The Bank of England can describe, with some specificity, how an artificial-intelligence-driven market crash would unfold. It cannot describe how it would stop one.
That is the gap Deputy governor Sarah Breeden named this week at the European Central Bank's annual central banking forum in Sintra, Portugal. Speaking on a panel about AI and financial stability, she argued that AI-driven traders are already starting to behave in correlated ways, and that the central banks watching them have the diagnostic apparatus to spot the risk but not the legal or technical authority to intervene before it cascades.
The mechanism she is worried about is herding. When AI models trained on similar data and rewarded for similar objectives encounter the same market signal, they tend to act on it at the same moment, in the same direction, and at machine speed. That compresses the liquidity and human discretion that traditionally absorb a shock into something too small to matter.

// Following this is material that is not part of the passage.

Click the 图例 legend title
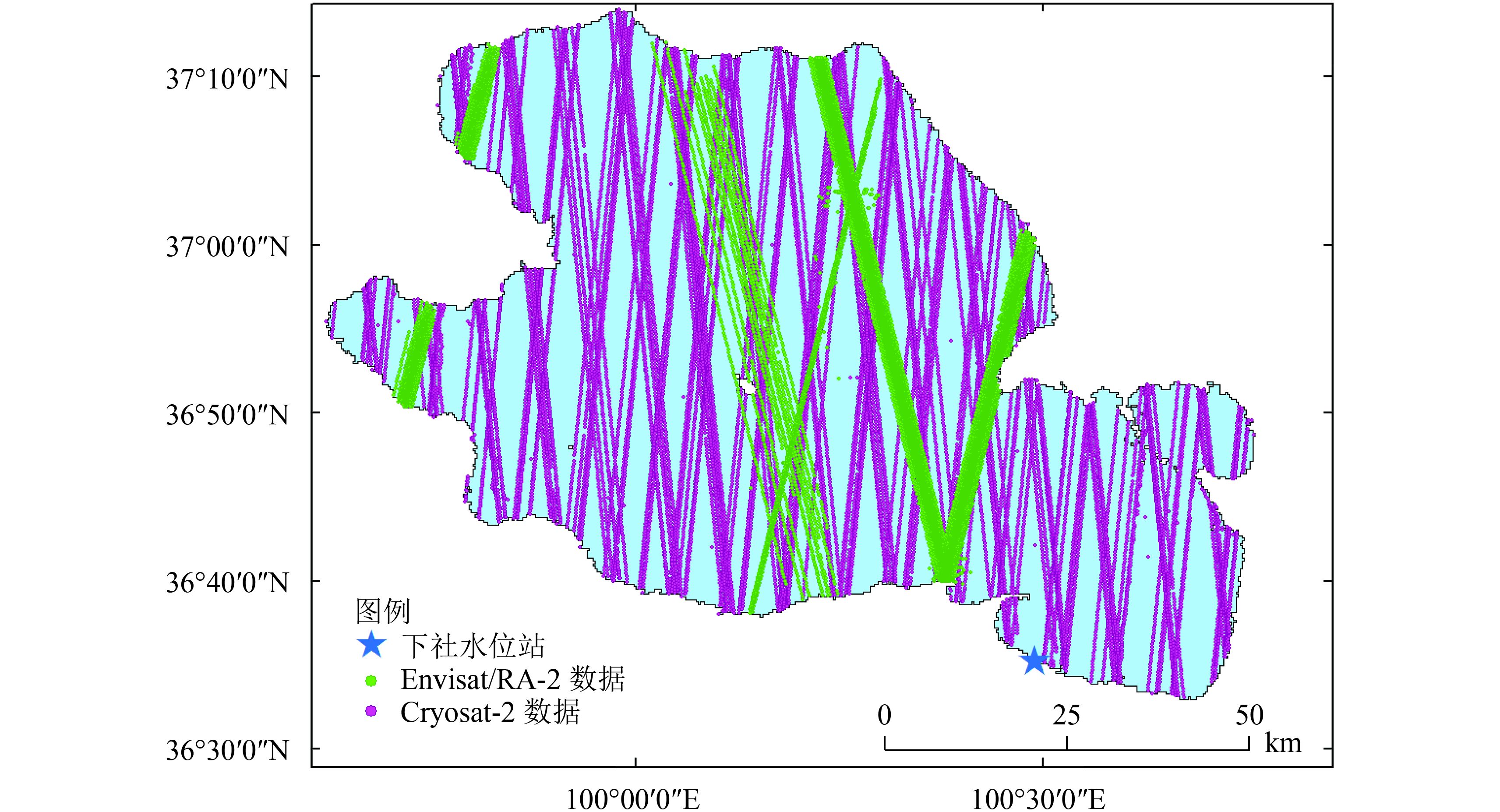The width and height of the screenshot is (1500, 812). 383,611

The Bank of England, the Bundesbank, and the Bank for International Settlements have been jointly simulating exactly this failure mode. BIS Working Paper 1194, on how AI is transforming finance, and Working Paper 1291, on using AI to monitor financial markets, frame the institutional analytical backdrop: synchronized AI execution can drain order books, and the supervision tools available today were not built to see it happen in real time.

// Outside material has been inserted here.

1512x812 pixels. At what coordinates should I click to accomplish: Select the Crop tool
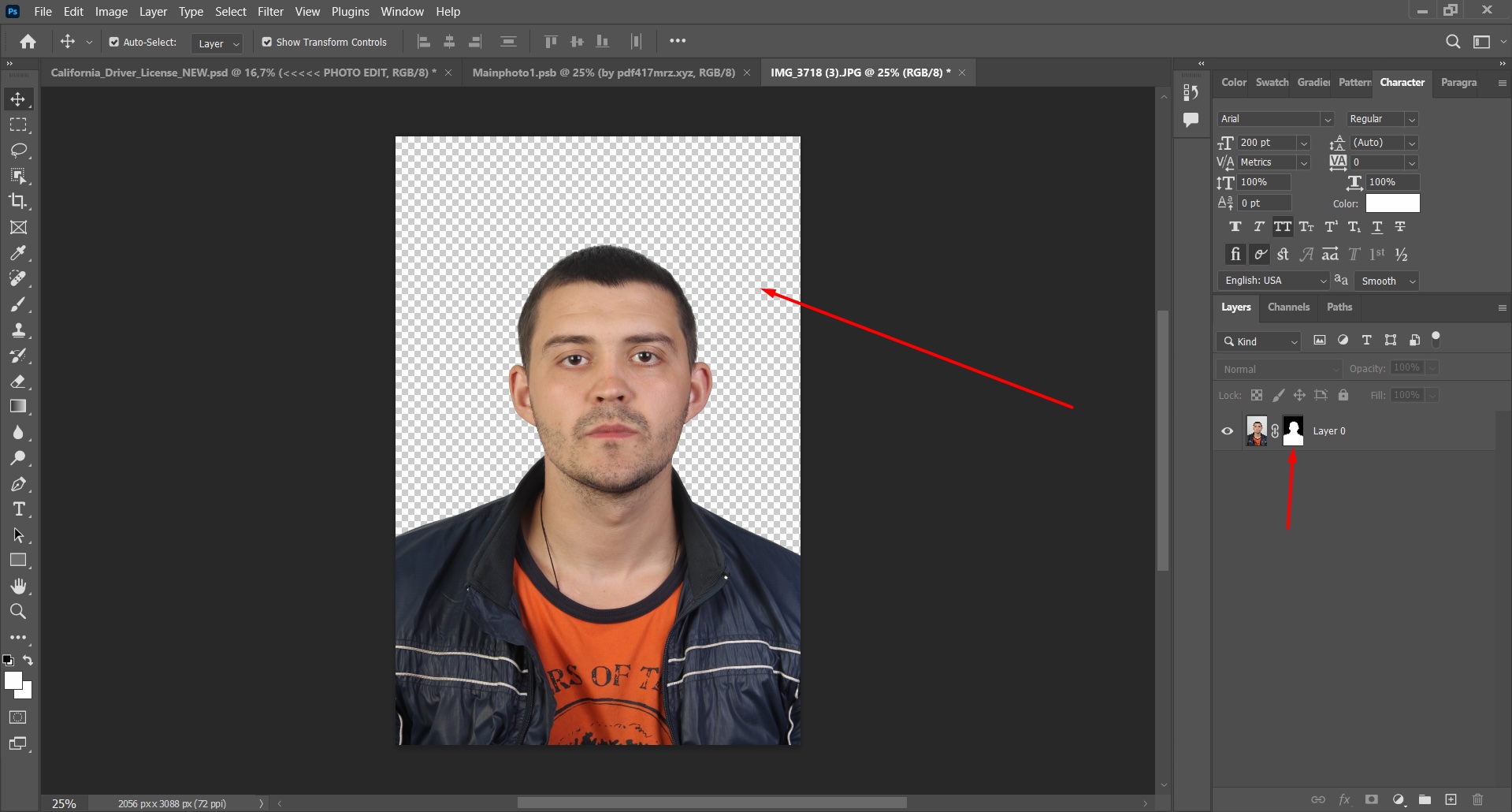(19, 201)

Breeden's intervention surfaced in the financial press as a "kill switch" proposal, a mechanism to halt market-wide trading when faulty AI models start amplifying each other's mistakes. The Telegraph and Yahoo Finance both led with the framing. The speech itself is closer to a thought experiment than a draft rule: Breeden described exploratory mitigants and joint research with the Bundesbank and BIS, not a formal BoE proposal. The interesting move is that she put the missing instrument on the public record.
The gap she is naming is structural, and it is not unique to the United Kingdom. A central bank can model herding behaviour with reasonable confidence. It cannot, today, identify which specific AI agents are about to coordinate, why they are about to coordinate, or at what precise moment coordinated action turns a routine repricing into a market-wide event. The visibility supervisors have into hedge fund, bank, and proprietary trading books was designed for human decisions logged by humans. AI agents making microsecond decisions, sometimes inside opaque models, fall outside that architecture.
That is why the kill-switch framing matters even before any formal policy exists. It names a missing instrument. Existing market-wide circuit breakers, the kind that pause trading after a sharp move, were designed for slow, visible price dislocations. An AI herding event would compress the warning time to milliseconds and would not necessarily produce the single-name price gap that existing rules are calibrated to catch.
What to watch next: any joint BoE-Bundesbank-BIS follow-up paper that defines what a herding threshold actually looks like in production data; any move by the Financial Stability Board or Basel Committee to scope AI-agent supervision into existing market infrastructure rules; and whether exchanges themselves build in AI-aware circuit breakers before regulators mandate them.
The honest summary is that the Bank of England has done the harder half of the work. It has a working theory of what an AI-driven crash would look like. It does not yet have the lever.